:: Input records ::
Segment Open

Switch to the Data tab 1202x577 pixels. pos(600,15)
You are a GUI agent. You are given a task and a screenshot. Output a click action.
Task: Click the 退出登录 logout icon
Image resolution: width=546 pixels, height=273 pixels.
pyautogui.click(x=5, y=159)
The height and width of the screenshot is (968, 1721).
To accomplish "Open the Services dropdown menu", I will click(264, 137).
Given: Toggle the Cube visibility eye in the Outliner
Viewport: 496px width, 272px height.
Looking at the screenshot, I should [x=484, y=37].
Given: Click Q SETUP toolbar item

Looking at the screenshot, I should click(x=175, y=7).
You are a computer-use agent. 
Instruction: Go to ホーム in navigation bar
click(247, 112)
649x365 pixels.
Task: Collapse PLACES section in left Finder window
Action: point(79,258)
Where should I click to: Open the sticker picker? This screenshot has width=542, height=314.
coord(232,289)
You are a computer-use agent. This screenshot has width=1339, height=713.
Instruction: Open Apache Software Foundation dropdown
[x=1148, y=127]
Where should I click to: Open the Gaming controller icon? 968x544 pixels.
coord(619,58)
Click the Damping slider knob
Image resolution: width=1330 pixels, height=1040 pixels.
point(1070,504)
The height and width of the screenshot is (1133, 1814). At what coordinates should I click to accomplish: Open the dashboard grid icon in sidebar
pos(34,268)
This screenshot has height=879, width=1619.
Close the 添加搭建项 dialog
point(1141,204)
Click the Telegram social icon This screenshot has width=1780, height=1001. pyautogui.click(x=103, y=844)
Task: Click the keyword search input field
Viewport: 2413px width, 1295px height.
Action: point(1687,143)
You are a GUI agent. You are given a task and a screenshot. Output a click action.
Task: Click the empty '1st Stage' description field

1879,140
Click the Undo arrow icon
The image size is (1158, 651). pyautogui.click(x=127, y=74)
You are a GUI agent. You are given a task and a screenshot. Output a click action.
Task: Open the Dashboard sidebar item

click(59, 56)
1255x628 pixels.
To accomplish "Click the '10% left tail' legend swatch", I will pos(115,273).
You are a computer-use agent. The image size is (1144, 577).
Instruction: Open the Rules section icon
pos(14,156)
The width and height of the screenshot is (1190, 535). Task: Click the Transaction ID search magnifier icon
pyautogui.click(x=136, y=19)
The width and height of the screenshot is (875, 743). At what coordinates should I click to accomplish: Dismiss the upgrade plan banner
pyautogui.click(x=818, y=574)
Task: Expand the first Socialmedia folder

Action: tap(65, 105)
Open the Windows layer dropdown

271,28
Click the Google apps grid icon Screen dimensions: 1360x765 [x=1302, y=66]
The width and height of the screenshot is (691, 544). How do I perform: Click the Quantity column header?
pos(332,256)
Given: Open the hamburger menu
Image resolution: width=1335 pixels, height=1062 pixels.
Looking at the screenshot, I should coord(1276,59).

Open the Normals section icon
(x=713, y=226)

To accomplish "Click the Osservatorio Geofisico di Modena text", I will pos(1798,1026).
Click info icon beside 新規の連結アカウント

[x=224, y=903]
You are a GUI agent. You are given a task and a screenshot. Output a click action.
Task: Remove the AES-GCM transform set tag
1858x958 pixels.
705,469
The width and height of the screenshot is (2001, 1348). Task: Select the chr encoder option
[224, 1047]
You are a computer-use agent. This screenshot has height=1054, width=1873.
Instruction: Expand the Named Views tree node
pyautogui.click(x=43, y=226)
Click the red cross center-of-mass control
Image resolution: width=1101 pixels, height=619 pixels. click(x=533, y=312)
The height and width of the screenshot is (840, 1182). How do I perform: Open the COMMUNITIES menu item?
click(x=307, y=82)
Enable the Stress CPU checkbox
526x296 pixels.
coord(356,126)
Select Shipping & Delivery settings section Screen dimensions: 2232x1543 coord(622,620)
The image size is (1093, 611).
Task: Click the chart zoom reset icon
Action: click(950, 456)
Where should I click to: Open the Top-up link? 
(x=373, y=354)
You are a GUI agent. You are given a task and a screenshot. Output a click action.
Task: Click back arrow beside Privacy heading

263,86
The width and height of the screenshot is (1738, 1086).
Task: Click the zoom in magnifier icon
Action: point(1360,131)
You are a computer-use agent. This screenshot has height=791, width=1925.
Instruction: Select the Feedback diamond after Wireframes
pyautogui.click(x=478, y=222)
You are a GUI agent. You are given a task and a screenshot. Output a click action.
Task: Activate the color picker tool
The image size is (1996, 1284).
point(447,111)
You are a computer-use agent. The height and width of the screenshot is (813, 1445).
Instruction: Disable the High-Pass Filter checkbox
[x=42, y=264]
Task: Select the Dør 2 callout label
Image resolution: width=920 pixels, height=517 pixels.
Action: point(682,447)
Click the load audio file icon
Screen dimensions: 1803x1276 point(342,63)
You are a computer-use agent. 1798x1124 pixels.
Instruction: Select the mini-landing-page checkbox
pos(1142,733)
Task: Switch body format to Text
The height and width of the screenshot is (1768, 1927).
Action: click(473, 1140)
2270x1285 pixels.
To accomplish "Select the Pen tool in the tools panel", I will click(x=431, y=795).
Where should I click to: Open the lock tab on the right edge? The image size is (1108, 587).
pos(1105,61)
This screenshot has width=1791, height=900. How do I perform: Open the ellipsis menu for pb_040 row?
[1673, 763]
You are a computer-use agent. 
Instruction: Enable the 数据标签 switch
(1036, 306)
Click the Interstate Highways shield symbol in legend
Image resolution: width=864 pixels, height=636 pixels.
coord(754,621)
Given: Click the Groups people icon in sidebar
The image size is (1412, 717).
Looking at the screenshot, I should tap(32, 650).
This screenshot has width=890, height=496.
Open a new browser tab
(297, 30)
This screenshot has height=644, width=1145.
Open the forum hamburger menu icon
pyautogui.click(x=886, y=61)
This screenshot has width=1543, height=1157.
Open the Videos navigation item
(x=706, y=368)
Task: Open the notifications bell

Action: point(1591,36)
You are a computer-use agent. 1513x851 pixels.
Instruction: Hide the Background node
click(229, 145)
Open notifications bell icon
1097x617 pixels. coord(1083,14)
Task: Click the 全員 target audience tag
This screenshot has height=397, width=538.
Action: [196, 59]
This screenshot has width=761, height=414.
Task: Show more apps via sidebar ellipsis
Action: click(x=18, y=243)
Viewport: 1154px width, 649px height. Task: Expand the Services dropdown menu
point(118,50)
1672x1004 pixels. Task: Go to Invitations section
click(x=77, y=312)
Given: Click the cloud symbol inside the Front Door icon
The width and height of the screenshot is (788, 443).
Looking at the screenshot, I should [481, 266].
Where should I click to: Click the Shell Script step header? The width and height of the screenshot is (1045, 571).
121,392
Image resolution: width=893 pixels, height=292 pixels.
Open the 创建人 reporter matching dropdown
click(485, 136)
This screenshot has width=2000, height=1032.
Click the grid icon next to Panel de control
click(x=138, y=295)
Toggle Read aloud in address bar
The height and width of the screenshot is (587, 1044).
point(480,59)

Segment Closed

:: Exercise objective ::
Whatever appears in the lines above should be copied exactly.

:: Solution to this exercise ::
Switch to the Data tab 1202x577 pixels. pos(600,15)
You are a GUI agent. You are given a task and a screenshot. Output a click action.
Task: Click the 退出登录 logout icon
Image resolution: width=546 pixels, height=273 pixels.
pyautogui.click(x=5, y=159)
The height and width of the screenshot is (968, 1721).
To accomplish "Open the Services dropdown menu", I will click(264, 137).
Given: Toggle the Cube visibility eye in the Outliner
Viewport: 496px width, 272px height.
Looking at the screenshot, I should [x=484, y=37].
Given: Click Q SETUP toolbar item

Looking at the screenshot, I should click(x=175, y=7).
You are a computer-use agent. 
Instruction: Go to ホーム in navigation bar
click(247, 112)
649x365 pixels.
Task: Collapse PLACES section in left Finder window
Action: point(79,258)
Where should I click to: Open the sticker picker? This screenshot has width=542, height=314.
coord(232,289)
You are a computer-use agent. This screenshot has width=1339, height=713.
Instruction: Open Apache Software Foundation dropdown
[x=1148, y=127]
Where should I click to: Open the Gaming controller icon? 968x544 pixels.
coord(619,58)
Click the Damping slider knob
Image resolution: width=1330 pixels, height=1040 pixels.
point(1070,504)
The height and width of the screenshot is (1133, 1814). At what coordinates should I click to accomplish: Open the dashboard grid icon in sidebar
pos(34,268)
This screenshot has height=879, width=1619.
Close the 添加搭建项 dialog
point(1141,204)
Click the Telegram social icon This screenshot has width=1780, height=1001. pyautogui.click(x=103, y=844)
Task: Click the keyword search input field
Viewport: 2413px width, 1295px height.
Action: point(1687,143)
You are a GUI agent. You are given a task and a screenshot. Output a click action.
Task: Click the empty '1st Stage' description field

1879,140
Click the Undo arrow icon
The image size is (1158, 651). pyautogui.click(x=127, y=74)
You are a GUI agent. You are given a task and a screenshot. Output a click action.
Task: Open the Dashboard sidebar item

click(59, 56)
1255x628 pixels.
To accomplish "Click the '10% left tail' legend swatch", I will pos(115,273).
You are a computer-use agent. The image size is (1144, 577).
Instruction: Open the Rules section icon
pos(14,156)
The width and height of the screenshot is (1190, 535). Task: Click the Transaction ID search magnifier icon
pyautogui.click(x=136, y=19)
The width and height of the screenshot is (875, 743). At what coordinates should I click to accomplish: Dismiss the upgrade plan banner
pyautogui.click(x=818, y=574)
Task: Expand the first Socialmedia folder

Action: tap(65, 105)
Open the Windows layer dropdown

271,28
Click the Google apps grid icon Screen dimensions: 1360x765 [x=1302, y=66]
The width and height of the screenshot is (691, 544). How do I perform: Click the Quantity column header?
pos(332,256)
Given: Open the hamburger menu
Image resolution: width=1335 pixels, height=1062 pixels.
Looking at the screenshot, I should coord(1276,59).

Open the Normals section icon
(x=713, y=226)

To accomplish "Click the Osservatorio Geofisico di Modena text", I will pos(1798,1026).
Click info icon beside 新規の連結アカウント

[x=224, y=903]
You are a GUI agent. You are given a task and a screenshot. Output a click action.
Task: Remove the AES-GCM transform set tag
1858x958 pixels.
705,469
The width and height of the screenshot is (2001, 1348). Task: Select the chr encoder option
[224, 1047]
You are a computer-use agent. This screenshot has height=1054, width=1873.
Instruction: Expand the Named Views tree node
pyautogui.click(x=43, y=226)
Click the red cross center-of-mass control
Image resolution: width=1101 pixels, height=619 pixels. click(x=533, y=312)
The height and width of the screenshot is (840, 1182). How do I perform: Open the COMMUNITIES menu item?
click(x=307, y=82)
Enable the Stress CPU checkbox
526x296 pixels.
coord(356,126)
Select Shipping & Delivery settings section Screen dimensions: 2232x1543 coord(622,620)
The image size is (1093, 611).
Task: Click the chart zoom reset icon
Action: click(950, 456)
Where should I click to: Open the Top-up link? 
(x=373, y=354)
You are a GUI agent. You are given a task and a screenshot. Output a click action.
Task: Click back arrow beside Privacy heading

263,86
The width and height of the screenshot is (1738, 1086).
Task: Click the zoom in magnifier icon
Action: point(1360,131)
You are a computer-use agent. This screenshot has height=791, width=1925.
Instruction: Select the Feedback diamond after Wireframes
pyautogui.click(x=478, y=222)
You are a GUI agent. You are given a task and a screenshot. Output a click action.
Task: Activate the color picker tool
The image size is (1996, 1284).
point(447,111)
You are a computer-use agent. The height and width of the screenshot is (813, 1445).
Instruction: Disable the High-Pass Filter checkbox
[x=42, y=264]
Task: Select the Dør 2 callout label
Image resolution: width=920 pixels, height=517 pixels.
Action: point(682,447)
Click the load audio file icon
Screen dimensions: 1803x1276 point(342,63)
You are a computer-use agent. 1798x1124 pixels.
Instruction: Select the mini-landing-page checkbox
pos(1142,733)
Task: Switch body format to Text
The height and width of the screenshot is (1768, 1927).
Action: click(473, 1140)
2270x1285 pixels.
To accomplish "Select the Pen tool in the tools panel", I will click(x=431, y=795).
Where should I click to: Open the lock tab on the right edge? The image size is (1108, 587).
pos(1105,61)
This screenshot has width=1791, height=900. How do I perform: Open the ellipsis menu for pb_040 row?
[1673, 763]
You are a computer-use agent. 
Instruction: Enable the 数据标签 switch
(1036, 306)
Click the Interstate Highways shield symbol in legend
Image resolution: width=864 pixels, height=636 pixels.
coord(754,621)
Given: Click the Groups people icon in sidebar
The image size is (1412, 717).
Looking at the screenshot, I should tap(32, 650).
This screenshot has width=890, height=496.
Open a new browser tab
(297, 30)
This screenshot has height=644, width=1145.
Open the forum hamburger menu icon
pyautogui.click(x=886, y=61)
This screenshot has width=1543, height=1157.
Open the Videos navigation item
(x=706, y=368)
Task: Open the notifications bell

Action: point(1591,36)
You are a computer-use agent. 1513x851 pixels.
Instruction: Hide the Background node
click(229, 145)
Open notifications bell icon
1097x617 pixels. coord(1083,14)
Task: Click the 全員 target audience tag
This screenshot has height=397, width=538.
Action: [196, 59]
This screenshot has width=761, height=414.
Task: Show more apps via sidebar ellipsis
Action: click(x=18, y=243)
Viewport: 1154px width, 649px height. Task: Expand the Services dropdown menu
point(118,50)
1672x1004 pixels. Task: Go to Invitations section
click(x=77, y=312)
Given: Click the cloud symbol inside the Front Door icon
The width and height of the screenshot is (788, 443).
Looking at the screenshot, I should [481, 266].
Where should I click to: Click the Shell Script step header? The width and height of the screenshot is (1045, 571).
121,392
Image resolution: width=893 pixels, height=292 pixels.
Open the 创建人 reporter matching dropdown
click(485, 136)
This screenshot has width=2000, height=1032.
Click the grid icon next to Panel de control
click(x=138, y=295)
Toggle Read aloud in address bar
The height and width of the screenshot is (587, 1044).
point(480,59)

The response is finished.